§ Written instruction
From the report on the Al-Basrah fuel riots, extract word for word the passage that begins at the words "That frustration was" and stops after "over the weekend.".

§ Document section
»»
As Iraqis complain over the slow pace of reconstruction, the southern city of Al-Basrah this weekend erupted into riots against fuel shortages that left three dead. RFE/RL looks at the reasons for the riots and why reviving Iraq's economic revival is proving so difficult.

Prague, 11 August 2003 (RFE/RL) -- This weekend's rioting in Iraq's second city of Al-Basrah underlines how frustrated Iraqis have grown over the fuel and electricity shortages that continue to plague much of the country.

That frustration was evident in the shouts of a crowd of several thousand people who burned tires and hurled rocks at British troops over the weekend.

British officials who administer Al-Basrah, a city of half a million people, say the two days of protests and rock throwing began when customers turned violent over prices at a local gasoline station. The customers, who had been waiting for hours in a kilometers-long queue, accused the station's owner of charging exorbitant prices.
««
§ Extracted data
»»
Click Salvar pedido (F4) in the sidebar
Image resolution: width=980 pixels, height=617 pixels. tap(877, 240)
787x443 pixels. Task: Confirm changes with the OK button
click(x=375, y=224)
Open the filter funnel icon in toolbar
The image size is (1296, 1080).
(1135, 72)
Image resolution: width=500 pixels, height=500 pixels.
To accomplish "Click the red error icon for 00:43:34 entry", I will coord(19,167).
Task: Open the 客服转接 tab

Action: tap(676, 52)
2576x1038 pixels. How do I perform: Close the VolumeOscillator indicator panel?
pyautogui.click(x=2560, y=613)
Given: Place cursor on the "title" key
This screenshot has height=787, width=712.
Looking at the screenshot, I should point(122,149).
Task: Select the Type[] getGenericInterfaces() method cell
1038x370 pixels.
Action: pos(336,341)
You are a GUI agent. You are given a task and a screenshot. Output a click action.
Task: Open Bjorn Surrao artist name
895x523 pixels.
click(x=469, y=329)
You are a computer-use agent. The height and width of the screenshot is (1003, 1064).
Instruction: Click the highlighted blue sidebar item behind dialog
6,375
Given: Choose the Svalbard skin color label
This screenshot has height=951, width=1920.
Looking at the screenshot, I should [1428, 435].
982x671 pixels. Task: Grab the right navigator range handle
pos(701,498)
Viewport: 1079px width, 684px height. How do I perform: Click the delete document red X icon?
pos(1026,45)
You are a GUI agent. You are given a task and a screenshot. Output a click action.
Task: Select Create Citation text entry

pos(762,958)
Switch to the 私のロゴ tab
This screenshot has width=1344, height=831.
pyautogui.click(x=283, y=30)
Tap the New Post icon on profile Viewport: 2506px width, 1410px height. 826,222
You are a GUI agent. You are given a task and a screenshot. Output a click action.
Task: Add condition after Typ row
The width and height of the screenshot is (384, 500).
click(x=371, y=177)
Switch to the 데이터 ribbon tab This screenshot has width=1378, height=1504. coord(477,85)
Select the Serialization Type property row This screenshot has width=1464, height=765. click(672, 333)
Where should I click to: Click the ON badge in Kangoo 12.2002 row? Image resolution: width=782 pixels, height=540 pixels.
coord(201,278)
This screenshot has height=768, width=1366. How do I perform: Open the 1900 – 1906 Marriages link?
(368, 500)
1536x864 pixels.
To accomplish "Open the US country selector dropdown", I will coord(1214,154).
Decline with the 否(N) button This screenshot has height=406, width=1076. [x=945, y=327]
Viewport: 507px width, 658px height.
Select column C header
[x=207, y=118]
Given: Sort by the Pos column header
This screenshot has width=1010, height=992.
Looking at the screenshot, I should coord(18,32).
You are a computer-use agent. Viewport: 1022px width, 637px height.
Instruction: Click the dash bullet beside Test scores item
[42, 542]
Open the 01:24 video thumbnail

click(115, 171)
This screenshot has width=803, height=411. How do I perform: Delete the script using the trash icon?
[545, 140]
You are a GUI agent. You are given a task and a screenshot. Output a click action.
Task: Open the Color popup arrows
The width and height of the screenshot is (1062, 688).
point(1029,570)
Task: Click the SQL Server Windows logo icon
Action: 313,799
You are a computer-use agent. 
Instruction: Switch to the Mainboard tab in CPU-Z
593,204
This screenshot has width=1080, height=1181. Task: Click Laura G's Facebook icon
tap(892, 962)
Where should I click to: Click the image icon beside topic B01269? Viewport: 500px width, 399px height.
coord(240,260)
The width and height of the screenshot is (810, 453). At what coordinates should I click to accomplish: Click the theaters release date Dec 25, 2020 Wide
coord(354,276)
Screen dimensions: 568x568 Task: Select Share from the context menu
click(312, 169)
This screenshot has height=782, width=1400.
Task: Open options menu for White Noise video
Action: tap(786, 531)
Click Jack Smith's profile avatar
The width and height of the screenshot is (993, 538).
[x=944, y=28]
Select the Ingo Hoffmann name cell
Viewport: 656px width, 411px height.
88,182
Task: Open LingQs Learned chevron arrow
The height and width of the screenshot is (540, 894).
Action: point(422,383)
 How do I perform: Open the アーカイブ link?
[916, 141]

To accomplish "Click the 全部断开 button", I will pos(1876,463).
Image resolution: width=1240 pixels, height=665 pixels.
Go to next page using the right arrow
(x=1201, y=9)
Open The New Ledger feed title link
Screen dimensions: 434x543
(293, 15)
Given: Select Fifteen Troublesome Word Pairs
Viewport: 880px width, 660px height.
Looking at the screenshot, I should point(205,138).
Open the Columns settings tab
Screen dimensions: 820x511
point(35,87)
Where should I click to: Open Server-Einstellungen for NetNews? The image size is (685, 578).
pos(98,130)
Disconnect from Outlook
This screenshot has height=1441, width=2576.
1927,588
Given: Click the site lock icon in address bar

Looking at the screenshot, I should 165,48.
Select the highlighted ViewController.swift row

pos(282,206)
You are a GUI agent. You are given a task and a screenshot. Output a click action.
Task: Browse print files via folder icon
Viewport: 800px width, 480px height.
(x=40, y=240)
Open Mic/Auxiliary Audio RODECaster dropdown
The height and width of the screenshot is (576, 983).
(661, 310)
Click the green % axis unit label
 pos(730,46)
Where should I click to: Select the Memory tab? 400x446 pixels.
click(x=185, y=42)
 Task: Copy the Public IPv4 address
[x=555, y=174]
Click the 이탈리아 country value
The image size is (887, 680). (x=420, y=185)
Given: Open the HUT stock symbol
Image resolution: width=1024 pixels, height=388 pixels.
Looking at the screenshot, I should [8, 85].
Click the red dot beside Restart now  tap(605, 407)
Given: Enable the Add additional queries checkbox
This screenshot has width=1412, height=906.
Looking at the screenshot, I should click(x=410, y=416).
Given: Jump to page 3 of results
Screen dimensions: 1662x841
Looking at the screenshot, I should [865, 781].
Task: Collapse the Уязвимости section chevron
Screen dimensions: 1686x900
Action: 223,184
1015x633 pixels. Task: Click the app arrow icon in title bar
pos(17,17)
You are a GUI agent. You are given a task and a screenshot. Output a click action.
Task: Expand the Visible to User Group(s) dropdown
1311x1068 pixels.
««
§ Result
That frustration was evident in the shouts of a crowd of several thousand people who burned tires and hurled rocks at British troops over the weekend.